Los continentes mismos son viejos como mujeres decaídas, que han perdido hace tiempo la belleza y la fertilidad. El Sol Nuevo se acerca, y con estruendo los echará al mar como buques que se van a pique. Y del mar se alzan nuevos continentes, con oro, plata, hierro y cobre. Con diamantes, rubíes y turquesas, tierras que nadan en el magma de un millón de milenios, y que hace tanto tiempo fueron devoradas por el mar.

Yo, que me jacto de no olvidar nada, había olvidado que quienes decían esto eran los demonios.

Mil veces me sentí tentado y peor que tentado de volver a Océano; pero en cambio me arrastré hacia el norte por una costa que parecía infinita y que se extendía de norte a sur. La playa estaba cubierta de despojos, tablas de construcción astilladas y árboles arrancados de raíz, cosas todas que las olas habían arrojado como espantapájaros, entre las cuales se veía a veces un trapo o la pata de un mueble roto. De tanto en tanto encontraba una rama tan verde que aún tenía hojas vivas, como si ignorara que el mundo había muerto. «Llevadme, llevadme al bosque caído!» Así me había cantado Dorcas cuando acampábamos junto al vado, y eso había escrito en el vidrio azogado de nuestra cámara de la Víncula de Thrax.

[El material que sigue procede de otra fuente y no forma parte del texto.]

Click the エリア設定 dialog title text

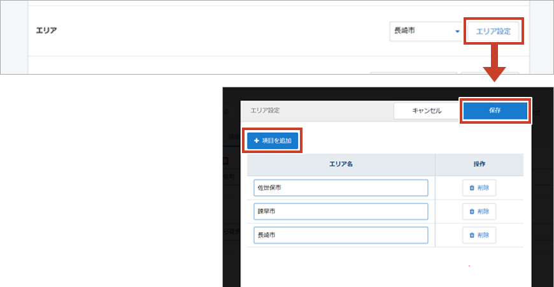(265, 110)
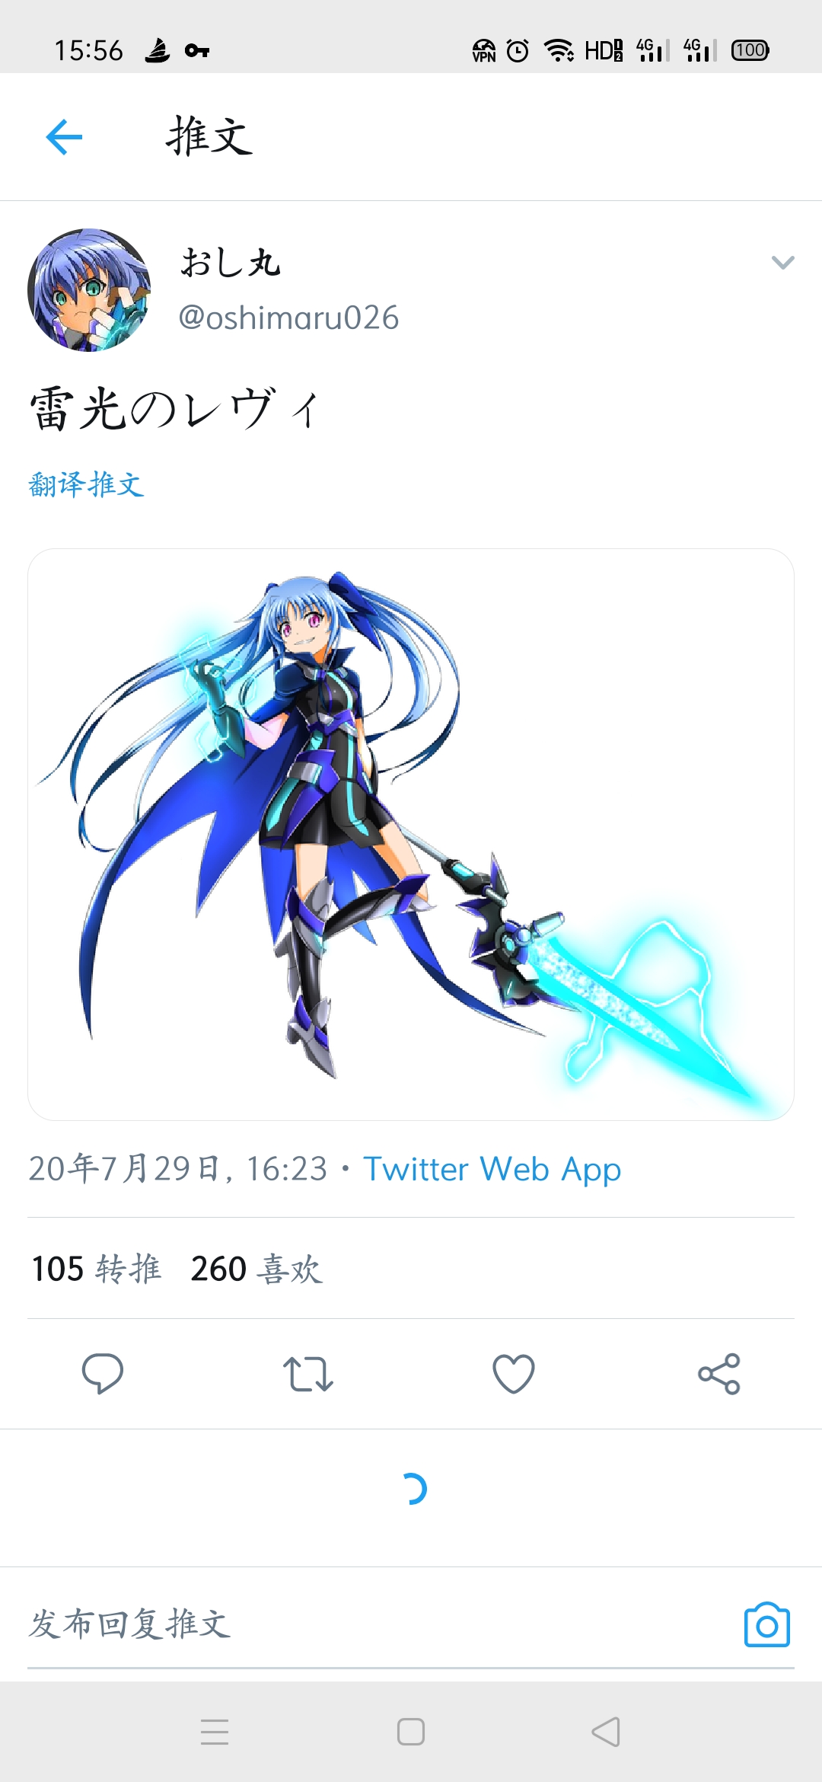Retweet using the arrows icon

308,1374
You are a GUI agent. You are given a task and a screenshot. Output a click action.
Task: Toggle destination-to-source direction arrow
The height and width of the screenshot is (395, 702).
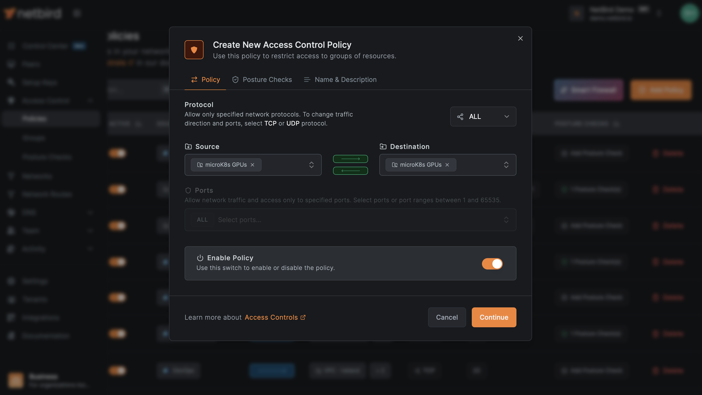pyautogui.click(x=350, y=171)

Como siempre, Dorcas había sido más sabia de lo que los dos imaginábamos.

Por fin la costa torció hacia adentro en una gran bahía, tan amplia que sus recovecos más profundos se perdían en la distancia. A través de una legua de agua divisé el otro extremo. Me habría sido fácil cruzar a nado, pero me resistía a zambullirme.